* WORK REQUEST
Go through the data below and return each line containing the word "computer".
┌─ DATA TO USE
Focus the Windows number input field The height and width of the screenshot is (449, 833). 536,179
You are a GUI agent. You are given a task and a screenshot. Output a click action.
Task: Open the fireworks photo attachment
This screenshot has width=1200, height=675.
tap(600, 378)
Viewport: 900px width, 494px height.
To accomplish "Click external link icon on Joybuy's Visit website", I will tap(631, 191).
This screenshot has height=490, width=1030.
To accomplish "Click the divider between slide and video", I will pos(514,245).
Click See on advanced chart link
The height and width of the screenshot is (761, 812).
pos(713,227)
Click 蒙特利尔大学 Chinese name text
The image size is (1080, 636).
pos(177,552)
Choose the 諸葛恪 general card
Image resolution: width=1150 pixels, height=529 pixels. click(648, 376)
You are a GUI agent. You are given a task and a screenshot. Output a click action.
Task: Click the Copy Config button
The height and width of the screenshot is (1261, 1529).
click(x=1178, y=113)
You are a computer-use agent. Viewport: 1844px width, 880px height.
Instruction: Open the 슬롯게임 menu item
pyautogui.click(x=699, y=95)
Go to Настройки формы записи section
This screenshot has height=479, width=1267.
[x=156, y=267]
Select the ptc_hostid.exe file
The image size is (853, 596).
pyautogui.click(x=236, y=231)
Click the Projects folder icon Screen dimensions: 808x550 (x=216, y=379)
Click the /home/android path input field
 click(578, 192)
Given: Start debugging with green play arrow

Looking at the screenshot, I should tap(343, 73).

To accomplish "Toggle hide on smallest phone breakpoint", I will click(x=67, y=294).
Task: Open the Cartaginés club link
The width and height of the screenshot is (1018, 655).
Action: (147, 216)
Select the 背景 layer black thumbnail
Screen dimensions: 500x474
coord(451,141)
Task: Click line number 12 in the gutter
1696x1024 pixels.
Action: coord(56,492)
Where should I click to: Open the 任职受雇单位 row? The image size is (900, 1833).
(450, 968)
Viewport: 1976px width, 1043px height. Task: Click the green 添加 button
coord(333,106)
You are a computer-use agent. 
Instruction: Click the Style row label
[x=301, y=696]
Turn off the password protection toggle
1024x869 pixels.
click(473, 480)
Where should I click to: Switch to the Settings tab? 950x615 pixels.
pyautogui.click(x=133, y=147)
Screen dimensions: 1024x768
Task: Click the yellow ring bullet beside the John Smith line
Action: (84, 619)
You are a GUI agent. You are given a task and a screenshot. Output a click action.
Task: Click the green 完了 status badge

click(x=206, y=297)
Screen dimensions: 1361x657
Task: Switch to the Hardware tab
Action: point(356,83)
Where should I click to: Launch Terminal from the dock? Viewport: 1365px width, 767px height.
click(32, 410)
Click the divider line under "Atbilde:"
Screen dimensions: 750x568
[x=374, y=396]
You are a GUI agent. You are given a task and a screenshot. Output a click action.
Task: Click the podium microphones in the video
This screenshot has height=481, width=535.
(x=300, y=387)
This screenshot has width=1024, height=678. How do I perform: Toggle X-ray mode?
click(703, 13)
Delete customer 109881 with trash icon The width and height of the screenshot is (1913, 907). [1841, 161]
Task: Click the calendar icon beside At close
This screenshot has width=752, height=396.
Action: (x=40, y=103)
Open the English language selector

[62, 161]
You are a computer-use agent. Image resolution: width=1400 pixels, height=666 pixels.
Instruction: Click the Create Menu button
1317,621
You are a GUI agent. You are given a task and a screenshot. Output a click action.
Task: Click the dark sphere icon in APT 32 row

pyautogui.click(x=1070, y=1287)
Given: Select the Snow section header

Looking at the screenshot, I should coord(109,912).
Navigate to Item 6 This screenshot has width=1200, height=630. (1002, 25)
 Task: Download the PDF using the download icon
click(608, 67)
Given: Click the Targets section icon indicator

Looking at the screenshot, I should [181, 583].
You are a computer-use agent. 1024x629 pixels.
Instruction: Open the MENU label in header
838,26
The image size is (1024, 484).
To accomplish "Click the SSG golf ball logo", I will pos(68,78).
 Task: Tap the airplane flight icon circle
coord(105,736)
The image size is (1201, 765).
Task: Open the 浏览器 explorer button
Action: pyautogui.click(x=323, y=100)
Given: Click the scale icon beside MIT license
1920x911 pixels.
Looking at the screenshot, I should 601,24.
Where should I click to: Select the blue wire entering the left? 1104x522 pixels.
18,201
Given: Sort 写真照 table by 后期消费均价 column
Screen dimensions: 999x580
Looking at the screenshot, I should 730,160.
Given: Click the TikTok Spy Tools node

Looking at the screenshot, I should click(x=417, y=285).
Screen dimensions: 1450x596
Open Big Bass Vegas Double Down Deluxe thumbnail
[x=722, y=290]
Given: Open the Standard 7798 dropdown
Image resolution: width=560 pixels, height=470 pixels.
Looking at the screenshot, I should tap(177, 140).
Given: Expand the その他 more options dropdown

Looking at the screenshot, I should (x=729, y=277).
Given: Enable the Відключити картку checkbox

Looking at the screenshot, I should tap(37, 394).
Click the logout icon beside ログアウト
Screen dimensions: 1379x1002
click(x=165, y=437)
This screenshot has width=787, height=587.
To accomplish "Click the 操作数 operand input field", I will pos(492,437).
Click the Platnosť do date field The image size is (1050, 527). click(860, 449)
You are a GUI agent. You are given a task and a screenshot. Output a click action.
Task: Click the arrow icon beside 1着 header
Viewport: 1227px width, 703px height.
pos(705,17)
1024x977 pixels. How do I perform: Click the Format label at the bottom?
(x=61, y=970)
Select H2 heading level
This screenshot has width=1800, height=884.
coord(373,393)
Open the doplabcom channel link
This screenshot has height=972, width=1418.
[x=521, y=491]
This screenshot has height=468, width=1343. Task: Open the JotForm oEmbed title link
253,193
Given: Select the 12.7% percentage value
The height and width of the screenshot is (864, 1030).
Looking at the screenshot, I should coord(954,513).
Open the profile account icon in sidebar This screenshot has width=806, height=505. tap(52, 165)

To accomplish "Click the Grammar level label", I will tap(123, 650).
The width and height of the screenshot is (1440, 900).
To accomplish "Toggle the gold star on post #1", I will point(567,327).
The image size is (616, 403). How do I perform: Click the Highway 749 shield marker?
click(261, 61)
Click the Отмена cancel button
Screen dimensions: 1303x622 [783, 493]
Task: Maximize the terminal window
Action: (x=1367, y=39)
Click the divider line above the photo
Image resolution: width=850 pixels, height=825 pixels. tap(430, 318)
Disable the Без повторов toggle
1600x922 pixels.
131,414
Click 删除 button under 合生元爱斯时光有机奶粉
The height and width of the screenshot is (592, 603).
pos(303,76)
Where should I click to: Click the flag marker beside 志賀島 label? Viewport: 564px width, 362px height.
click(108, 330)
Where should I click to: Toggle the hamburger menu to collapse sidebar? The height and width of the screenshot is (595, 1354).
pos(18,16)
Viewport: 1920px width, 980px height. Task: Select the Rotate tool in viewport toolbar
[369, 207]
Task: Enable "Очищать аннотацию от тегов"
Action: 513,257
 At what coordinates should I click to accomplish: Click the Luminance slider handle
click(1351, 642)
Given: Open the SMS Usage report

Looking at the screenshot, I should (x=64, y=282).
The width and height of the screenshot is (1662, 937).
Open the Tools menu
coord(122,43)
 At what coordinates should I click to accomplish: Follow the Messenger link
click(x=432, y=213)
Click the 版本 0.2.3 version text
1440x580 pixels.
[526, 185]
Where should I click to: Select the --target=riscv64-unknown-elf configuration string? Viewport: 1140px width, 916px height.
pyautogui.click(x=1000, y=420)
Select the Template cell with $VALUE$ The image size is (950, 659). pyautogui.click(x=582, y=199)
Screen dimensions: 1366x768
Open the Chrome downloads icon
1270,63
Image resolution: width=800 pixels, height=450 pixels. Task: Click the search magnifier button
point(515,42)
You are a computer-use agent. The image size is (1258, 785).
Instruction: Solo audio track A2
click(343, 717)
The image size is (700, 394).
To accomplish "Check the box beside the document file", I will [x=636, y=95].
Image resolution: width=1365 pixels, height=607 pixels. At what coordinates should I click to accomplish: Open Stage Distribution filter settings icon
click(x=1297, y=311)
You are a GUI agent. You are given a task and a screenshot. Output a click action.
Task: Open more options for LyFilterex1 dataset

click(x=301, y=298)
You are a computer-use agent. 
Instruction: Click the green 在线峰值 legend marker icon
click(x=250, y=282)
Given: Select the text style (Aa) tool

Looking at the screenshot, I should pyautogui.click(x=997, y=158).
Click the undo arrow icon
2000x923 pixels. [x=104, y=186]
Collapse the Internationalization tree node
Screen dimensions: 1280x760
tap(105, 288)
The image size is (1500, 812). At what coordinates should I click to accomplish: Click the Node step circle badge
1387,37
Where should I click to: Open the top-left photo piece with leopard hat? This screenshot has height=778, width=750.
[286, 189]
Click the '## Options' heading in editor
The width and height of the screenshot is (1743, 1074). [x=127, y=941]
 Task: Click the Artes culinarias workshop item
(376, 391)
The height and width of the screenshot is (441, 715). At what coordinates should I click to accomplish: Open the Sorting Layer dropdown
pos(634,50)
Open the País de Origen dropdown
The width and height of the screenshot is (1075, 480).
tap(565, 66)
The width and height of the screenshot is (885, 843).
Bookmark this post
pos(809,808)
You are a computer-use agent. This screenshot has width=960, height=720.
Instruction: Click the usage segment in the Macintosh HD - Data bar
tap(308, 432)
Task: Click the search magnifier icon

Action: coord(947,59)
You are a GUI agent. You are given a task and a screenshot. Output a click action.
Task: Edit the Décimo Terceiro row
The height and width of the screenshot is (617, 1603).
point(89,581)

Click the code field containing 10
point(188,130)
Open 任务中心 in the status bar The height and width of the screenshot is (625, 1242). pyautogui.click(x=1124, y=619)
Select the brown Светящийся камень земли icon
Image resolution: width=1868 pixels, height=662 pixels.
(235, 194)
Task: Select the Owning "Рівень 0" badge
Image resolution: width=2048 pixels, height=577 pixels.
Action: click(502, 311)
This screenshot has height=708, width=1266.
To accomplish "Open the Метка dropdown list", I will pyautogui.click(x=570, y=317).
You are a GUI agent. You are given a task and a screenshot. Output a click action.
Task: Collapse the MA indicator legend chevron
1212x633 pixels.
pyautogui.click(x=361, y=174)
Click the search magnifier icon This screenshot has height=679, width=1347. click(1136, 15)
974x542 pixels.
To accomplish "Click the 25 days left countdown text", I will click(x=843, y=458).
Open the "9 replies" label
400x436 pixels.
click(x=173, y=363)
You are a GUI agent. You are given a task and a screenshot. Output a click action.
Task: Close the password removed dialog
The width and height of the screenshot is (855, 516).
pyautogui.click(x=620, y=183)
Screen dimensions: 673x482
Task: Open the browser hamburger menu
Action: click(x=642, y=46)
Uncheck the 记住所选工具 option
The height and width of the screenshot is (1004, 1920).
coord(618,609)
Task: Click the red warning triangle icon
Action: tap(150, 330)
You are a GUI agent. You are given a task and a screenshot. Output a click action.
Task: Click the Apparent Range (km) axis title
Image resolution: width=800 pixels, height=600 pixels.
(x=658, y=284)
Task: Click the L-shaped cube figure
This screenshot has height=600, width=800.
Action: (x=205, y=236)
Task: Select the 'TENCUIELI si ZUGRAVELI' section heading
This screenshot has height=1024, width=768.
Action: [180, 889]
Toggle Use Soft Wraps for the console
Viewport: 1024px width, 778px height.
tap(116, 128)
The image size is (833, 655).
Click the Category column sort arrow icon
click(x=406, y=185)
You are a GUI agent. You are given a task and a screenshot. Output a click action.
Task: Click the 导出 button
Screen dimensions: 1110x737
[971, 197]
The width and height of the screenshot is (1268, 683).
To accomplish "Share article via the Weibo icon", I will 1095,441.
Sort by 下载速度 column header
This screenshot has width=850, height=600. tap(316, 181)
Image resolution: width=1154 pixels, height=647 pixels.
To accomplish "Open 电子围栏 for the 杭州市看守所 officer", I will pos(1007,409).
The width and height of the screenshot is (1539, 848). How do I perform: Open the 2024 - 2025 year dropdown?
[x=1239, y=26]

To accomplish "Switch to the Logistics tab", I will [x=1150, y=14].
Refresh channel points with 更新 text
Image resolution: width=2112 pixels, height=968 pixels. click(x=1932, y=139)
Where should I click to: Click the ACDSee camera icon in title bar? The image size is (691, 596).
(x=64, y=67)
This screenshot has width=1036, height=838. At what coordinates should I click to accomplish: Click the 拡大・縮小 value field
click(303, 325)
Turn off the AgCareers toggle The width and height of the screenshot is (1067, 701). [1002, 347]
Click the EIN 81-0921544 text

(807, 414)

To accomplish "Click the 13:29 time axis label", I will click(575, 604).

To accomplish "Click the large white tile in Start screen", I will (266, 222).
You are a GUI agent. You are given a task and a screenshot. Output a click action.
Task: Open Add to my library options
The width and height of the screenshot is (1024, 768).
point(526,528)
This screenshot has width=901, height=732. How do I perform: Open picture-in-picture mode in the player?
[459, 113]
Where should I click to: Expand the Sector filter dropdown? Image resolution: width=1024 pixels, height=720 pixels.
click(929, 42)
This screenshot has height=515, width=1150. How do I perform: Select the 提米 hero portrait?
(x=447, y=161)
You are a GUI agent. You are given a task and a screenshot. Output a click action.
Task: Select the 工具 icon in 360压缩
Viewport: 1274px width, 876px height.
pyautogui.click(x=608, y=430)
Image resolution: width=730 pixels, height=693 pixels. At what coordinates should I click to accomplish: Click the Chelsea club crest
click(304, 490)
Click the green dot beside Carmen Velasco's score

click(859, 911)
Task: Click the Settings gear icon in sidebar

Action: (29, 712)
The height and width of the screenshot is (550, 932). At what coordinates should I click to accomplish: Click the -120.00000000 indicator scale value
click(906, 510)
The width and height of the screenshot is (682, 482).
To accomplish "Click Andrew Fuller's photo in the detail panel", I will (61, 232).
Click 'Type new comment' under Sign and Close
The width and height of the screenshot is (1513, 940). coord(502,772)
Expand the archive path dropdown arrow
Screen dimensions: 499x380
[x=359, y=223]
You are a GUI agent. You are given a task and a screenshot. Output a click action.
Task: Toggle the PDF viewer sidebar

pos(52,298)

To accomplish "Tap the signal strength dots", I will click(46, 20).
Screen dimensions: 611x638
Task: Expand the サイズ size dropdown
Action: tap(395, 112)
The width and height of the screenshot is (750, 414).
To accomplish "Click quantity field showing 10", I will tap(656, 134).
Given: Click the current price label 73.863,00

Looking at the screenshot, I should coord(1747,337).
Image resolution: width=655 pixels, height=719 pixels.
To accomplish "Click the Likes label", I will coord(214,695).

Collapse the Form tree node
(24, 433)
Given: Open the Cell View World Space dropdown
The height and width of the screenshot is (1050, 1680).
└─
* ANSWER SECTION
You are a computer-use agent. Viewport: 1844px width, 880px height.
You are a computer-use agent. 
You are a computer-use agent. Image resolution: width=1400 pixels, height=666 pixels.
You are a computer-use agent. 1024x629 pixels.
You are a computer-use agent. The image size is (1258, 785).
You are a computer-use agent. 
You are a computer-use agent. This screenshot has width=960, height=720.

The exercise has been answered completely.